Contemporary approaches to part-of-speech tagging are all based on machine
learning: a large corpus of text is manually annotated with the correct POS for
each word; then, a classifier is trained on the annotated corpus, resulting in
a system that can predict POS tags for unseen texts with high accuracy. The
state of the art in POS tagging for English is extremely good, with accuracies
that are indistinguishable from human level performance. Various classifiers were
built for this task, implementing a variety of classification techniques, such as
Hidden Markov Models (HMM) [26], Average Perceptron [37], Maximum
Entropy [111, 130, 131, 133, 134], Support Vector Machines (SVM) [58], and
others.
For languages with complex morphology, and Semitic languages in particular,
however, these standard techniques do not perform as well, for several reasons:
1. Due to issues of orthography, a single token in several Semitic languages can
actually be a sequence of more than one lexical item, and hence be associated
with a sequence of tags.
2. The rich morphology implies a much larger tagset, since tags reflect the wealth
of morphological information which words exhibit. The richer tagset
immediately implies problems of data sparseness, since most of the tags occur
only rarely, if at all, in a given corpus.
3. As a result of both orthographic deficiencies and morphological wealth, word
forms in Semitic languages tend to be ambiguous.
4. Word order in Semitic is relatively free, and in any case freer than in English.

2.4 Computational Approaches to Morphology


2 Morphological Processing 47

No single method exists that provides an adequate solution for the challenges
involved in morphological processing of Semitic languages.

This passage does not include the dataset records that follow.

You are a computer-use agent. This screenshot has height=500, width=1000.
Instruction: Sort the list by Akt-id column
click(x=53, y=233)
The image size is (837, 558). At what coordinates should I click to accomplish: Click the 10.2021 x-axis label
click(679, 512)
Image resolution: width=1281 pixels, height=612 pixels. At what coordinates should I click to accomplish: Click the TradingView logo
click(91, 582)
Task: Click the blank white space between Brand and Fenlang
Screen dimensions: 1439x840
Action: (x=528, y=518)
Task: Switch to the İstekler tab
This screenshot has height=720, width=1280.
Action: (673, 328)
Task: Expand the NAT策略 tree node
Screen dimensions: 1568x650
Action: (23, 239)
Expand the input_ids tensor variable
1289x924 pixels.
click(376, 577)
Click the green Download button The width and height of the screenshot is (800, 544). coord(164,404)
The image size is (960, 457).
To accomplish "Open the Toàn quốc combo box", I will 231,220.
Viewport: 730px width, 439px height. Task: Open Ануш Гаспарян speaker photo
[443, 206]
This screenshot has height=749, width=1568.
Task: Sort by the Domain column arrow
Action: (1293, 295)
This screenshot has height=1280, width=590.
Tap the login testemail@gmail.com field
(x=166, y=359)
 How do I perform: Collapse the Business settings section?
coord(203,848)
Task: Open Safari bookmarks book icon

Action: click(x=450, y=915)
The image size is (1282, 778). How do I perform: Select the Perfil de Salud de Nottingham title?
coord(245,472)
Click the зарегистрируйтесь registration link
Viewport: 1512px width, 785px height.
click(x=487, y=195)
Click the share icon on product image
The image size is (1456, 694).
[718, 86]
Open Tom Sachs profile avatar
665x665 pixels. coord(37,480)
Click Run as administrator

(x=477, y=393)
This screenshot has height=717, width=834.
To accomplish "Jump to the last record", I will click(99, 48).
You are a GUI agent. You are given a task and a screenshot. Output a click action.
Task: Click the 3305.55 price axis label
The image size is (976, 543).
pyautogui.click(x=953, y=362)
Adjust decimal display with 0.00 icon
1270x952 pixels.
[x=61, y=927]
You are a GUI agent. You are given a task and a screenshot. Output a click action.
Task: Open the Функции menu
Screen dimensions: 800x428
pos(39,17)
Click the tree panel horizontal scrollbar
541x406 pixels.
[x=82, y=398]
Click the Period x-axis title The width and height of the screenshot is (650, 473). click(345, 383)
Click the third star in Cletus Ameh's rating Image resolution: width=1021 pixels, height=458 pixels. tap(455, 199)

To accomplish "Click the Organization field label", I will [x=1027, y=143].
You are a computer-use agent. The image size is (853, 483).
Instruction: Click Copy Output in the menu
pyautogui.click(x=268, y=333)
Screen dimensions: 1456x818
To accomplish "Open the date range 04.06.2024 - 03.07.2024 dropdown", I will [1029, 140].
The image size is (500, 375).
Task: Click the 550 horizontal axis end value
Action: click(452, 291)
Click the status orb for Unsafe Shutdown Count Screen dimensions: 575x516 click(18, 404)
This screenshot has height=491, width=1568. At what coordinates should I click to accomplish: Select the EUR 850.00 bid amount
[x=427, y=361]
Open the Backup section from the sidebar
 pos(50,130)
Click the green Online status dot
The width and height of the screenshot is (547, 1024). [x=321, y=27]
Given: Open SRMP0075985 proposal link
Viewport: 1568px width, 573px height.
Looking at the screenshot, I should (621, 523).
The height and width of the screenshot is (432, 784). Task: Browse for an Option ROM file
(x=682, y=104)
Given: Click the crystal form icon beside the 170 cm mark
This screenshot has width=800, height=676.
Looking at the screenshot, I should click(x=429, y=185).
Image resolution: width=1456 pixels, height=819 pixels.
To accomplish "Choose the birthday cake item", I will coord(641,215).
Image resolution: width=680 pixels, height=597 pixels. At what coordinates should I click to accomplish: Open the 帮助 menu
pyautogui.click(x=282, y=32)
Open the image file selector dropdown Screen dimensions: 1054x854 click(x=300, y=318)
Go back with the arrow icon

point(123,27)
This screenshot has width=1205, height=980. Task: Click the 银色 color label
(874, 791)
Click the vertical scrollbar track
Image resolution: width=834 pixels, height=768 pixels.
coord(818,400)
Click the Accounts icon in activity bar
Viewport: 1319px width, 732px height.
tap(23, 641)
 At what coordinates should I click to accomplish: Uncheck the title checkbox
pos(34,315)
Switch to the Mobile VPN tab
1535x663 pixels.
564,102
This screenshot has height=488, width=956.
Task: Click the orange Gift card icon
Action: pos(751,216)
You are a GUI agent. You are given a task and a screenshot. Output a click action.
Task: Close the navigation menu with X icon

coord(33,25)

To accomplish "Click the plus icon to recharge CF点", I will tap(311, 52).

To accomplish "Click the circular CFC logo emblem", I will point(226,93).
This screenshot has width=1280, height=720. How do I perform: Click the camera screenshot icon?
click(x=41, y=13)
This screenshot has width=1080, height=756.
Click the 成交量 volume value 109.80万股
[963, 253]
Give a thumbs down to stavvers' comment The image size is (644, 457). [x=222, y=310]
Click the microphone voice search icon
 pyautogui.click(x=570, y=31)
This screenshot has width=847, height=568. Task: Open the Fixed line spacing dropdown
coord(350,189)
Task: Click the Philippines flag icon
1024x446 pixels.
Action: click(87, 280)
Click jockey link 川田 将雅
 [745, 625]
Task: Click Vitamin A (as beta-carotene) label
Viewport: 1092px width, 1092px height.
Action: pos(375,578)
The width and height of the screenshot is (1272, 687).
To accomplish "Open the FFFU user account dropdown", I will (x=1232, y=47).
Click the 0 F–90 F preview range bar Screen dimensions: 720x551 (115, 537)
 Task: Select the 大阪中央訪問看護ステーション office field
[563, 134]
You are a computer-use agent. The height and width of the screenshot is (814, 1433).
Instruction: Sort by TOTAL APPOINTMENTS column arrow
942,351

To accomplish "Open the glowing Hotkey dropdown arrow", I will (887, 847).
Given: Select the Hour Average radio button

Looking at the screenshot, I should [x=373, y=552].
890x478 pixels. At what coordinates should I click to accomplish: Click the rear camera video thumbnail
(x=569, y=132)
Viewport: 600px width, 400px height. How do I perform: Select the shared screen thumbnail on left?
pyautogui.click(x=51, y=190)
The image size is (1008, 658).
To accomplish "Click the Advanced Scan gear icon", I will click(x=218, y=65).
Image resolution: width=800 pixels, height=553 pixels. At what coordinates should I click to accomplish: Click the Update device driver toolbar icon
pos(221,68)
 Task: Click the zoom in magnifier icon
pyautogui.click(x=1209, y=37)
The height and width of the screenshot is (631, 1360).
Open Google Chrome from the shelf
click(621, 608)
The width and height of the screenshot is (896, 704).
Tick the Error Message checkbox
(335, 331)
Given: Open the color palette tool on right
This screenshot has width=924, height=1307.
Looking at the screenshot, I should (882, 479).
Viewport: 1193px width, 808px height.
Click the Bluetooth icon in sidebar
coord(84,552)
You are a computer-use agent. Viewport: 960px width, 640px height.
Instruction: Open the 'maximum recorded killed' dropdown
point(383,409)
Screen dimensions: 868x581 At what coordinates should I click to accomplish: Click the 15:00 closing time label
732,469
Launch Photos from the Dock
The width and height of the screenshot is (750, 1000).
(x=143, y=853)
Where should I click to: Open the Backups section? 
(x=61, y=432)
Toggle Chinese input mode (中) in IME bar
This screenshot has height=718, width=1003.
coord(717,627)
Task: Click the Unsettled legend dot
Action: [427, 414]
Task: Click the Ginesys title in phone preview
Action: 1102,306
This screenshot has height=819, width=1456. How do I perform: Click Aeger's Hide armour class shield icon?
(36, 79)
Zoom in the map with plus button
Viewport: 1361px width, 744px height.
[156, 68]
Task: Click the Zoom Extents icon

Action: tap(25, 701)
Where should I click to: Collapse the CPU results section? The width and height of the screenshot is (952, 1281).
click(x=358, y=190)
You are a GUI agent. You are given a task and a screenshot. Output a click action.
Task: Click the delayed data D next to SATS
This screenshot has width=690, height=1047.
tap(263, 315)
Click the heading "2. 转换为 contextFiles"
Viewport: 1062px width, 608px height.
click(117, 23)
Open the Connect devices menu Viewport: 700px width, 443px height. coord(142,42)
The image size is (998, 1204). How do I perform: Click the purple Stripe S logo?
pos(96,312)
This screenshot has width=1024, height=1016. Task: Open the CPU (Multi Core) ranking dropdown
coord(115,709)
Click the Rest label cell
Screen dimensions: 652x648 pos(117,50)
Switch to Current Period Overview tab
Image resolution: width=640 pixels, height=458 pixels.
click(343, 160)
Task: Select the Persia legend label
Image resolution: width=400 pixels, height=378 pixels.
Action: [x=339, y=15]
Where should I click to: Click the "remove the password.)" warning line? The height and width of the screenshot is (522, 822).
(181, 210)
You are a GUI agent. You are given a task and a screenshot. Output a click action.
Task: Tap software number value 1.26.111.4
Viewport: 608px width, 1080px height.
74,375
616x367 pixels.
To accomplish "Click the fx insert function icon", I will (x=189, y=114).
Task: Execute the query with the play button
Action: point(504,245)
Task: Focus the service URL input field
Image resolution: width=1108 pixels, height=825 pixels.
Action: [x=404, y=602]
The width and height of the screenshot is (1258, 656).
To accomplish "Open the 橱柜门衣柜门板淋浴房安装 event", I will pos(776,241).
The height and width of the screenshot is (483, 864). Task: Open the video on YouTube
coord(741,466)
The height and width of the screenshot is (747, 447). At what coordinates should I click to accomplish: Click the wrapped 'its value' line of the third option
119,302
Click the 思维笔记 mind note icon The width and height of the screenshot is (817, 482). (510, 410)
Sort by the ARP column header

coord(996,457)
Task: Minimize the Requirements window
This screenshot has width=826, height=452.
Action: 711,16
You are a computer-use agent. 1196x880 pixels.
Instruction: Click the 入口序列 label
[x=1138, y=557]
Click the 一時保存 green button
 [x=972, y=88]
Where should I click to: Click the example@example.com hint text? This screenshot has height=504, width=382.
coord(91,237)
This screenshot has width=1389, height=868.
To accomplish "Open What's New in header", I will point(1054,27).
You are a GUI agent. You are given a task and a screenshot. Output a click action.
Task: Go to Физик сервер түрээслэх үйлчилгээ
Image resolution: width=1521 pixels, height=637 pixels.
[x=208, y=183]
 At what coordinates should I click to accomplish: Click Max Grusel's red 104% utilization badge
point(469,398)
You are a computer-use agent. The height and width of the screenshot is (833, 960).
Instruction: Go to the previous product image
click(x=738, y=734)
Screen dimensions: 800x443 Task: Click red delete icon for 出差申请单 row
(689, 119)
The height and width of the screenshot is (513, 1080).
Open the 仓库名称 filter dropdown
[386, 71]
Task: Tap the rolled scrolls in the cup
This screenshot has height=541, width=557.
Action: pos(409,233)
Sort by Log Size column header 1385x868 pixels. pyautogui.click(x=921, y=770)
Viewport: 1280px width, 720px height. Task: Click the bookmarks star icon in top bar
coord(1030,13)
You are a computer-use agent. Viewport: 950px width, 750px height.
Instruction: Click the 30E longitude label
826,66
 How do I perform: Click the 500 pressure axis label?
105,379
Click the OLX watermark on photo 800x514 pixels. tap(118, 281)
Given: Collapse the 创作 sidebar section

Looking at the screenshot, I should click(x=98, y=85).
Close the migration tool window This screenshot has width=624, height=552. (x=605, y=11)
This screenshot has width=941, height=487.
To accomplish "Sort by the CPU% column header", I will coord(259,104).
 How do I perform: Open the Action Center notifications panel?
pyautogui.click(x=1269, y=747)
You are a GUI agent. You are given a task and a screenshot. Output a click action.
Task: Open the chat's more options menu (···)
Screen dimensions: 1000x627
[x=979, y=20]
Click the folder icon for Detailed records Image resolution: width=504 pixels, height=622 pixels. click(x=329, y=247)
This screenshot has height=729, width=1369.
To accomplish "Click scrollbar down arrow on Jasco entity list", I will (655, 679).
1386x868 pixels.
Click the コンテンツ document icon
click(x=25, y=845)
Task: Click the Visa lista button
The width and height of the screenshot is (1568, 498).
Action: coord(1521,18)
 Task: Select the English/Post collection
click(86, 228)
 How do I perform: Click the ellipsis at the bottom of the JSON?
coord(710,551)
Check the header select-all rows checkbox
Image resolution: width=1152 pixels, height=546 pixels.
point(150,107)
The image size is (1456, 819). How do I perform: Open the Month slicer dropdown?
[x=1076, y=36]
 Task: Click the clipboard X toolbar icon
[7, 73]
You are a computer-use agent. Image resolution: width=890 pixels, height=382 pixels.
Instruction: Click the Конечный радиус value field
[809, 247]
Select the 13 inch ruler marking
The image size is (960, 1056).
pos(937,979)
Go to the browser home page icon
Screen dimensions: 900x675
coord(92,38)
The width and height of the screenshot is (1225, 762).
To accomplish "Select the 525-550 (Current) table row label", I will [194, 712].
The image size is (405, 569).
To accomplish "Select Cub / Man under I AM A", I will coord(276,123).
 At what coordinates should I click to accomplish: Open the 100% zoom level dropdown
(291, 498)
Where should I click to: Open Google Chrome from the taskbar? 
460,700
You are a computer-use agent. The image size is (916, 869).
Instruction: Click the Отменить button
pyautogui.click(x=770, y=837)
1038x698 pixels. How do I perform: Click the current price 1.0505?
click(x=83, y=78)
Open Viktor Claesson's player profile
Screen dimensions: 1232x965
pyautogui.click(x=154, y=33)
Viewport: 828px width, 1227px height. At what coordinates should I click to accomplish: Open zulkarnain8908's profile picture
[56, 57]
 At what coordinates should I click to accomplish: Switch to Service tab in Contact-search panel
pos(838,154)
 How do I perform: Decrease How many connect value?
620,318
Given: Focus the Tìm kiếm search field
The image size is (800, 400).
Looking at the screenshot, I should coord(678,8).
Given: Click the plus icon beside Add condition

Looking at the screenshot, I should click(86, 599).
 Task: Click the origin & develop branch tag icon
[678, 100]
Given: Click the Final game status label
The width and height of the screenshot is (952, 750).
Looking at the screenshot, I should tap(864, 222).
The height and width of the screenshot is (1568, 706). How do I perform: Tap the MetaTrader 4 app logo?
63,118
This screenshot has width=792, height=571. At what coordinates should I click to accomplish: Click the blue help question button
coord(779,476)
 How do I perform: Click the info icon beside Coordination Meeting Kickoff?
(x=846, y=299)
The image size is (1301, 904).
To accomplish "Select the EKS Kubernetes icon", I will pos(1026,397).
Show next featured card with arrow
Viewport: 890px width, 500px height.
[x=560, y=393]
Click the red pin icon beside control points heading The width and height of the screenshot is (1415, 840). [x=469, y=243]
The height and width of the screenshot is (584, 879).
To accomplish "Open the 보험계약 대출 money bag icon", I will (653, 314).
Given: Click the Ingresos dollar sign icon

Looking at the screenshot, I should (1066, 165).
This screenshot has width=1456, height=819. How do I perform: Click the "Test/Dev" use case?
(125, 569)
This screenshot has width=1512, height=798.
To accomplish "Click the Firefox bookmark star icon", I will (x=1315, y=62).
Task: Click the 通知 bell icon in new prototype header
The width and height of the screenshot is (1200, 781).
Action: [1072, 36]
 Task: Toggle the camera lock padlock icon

The most common
approach to morphological processing of natural language is finite-state
technology[22, 81, 83, 89, 113]. The adequacy of this technology for Semitic
languages has frequently been challenged, but clearly, with some sophisticated
developments, such as flag diacritics [19], multi-tape automata [88] or registered
automata [36], finite-state technology has been effectively used for describing the
morphological structure of several Semitic languages [8, 16, 17, 68, 85, 88, 138].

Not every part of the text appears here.